Overall, it would be interesting to see if any other trends emerge from this kind of data; do more successful teams put more investment into certain positions and does league wide data actually corroborate with previous held notions that quarterbacks, pass rushers and wide receivers are the premium positions that teams must invest heavily in?  I would argue that the distinction between premium and non-premium positions is a lot more variable than most fans believe; for instance teams can get away with lower quality wide receivers if they have a premium quarterback and some schemes and philosophies demand more premium players than other, for instance there are always more 4-3 pass rushing defensive ends and 3-4 pass rushing outside linebackers due to the vast majority of college teams playing 4-3 defenses.  In reality, teams like the Packers draft players for a variety of reasons including fit, mentality, personality, economics, scheme and philosophy and at the end of the day, it was a good selection if they can play.

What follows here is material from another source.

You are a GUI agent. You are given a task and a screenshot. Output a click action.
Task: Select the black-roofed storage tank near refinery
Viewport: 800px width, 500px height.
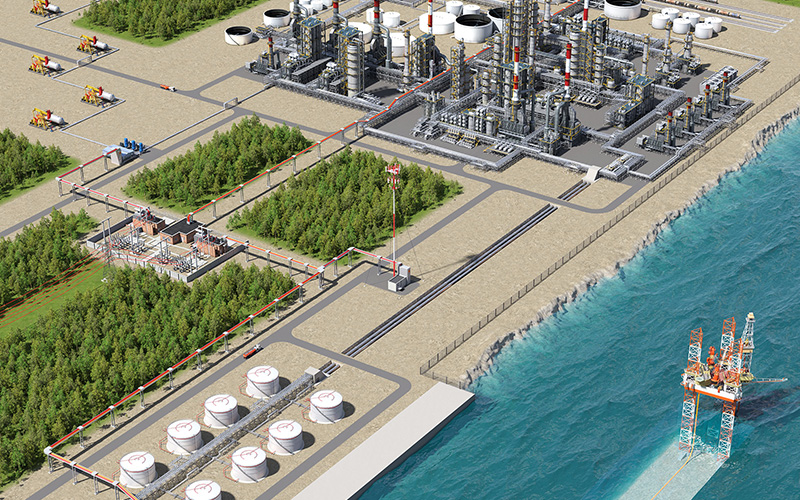coord(239,35)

Thomas Hobbes is a staff writer for Jersey Al’s


7 thoughts on “Packing the Stats: How the Packers Invest

    1. The more I think about it, the more I feel like he actually had a pretty rational idea. Only problem was no idea how to implement it and was more famous for bickering and ineptitude than actually running a football team.

  1. Interesting statistical analysis. I have a very different interpretation of what the numbers show. They are an excellent indicator of how successful you have been at acquiring quality players at each position. We all know that TT has been very successful drafting WRs. Similarly, he has been quite successful acquiring CBs but not through the draft. On the flip side, he has been spectacularly unsuccessful at acquiring quality DTs, LB and S through the draft and/or free agency. When unsuccessful, the demand remains high, so you are forced to draft over and over at the same position. I’m a bit surprised OT & OG aren’t even higher than they are given the great number of picks as well as at least a couple of top picks, though at the end of R1.

    1. Great point Archie.

      Although I think finding Collins and Bishop for the value TT did makes the “spectacularly unsuccessful” S/ILB thing a bit of a stretch.

    2. Great point Archie.

      Although I think finding Collins and Bishop for the value TT did makes the “spectacularly unsuccessful” S/ILB thing a bit of a stretch.

      1. I should mention I’m not bring this further out to correlate draft position with production (which might be an interesting article in the future). At this point I’m simply looking at where the Packers have spent their draft resources. Desmond Bishop and Ricky Elmore were roughly the same investment, which has nothing to do with their on-field performance.

    3. One big thing to consider is that draft value chart is roughly longitudinal, meaning top 10 picks are significantly more of an investment than even 10-20 picks. I had the same thought as you but I wasn’t sure how to correlate the two, I would argue that nick collins was a very successful pick at safety.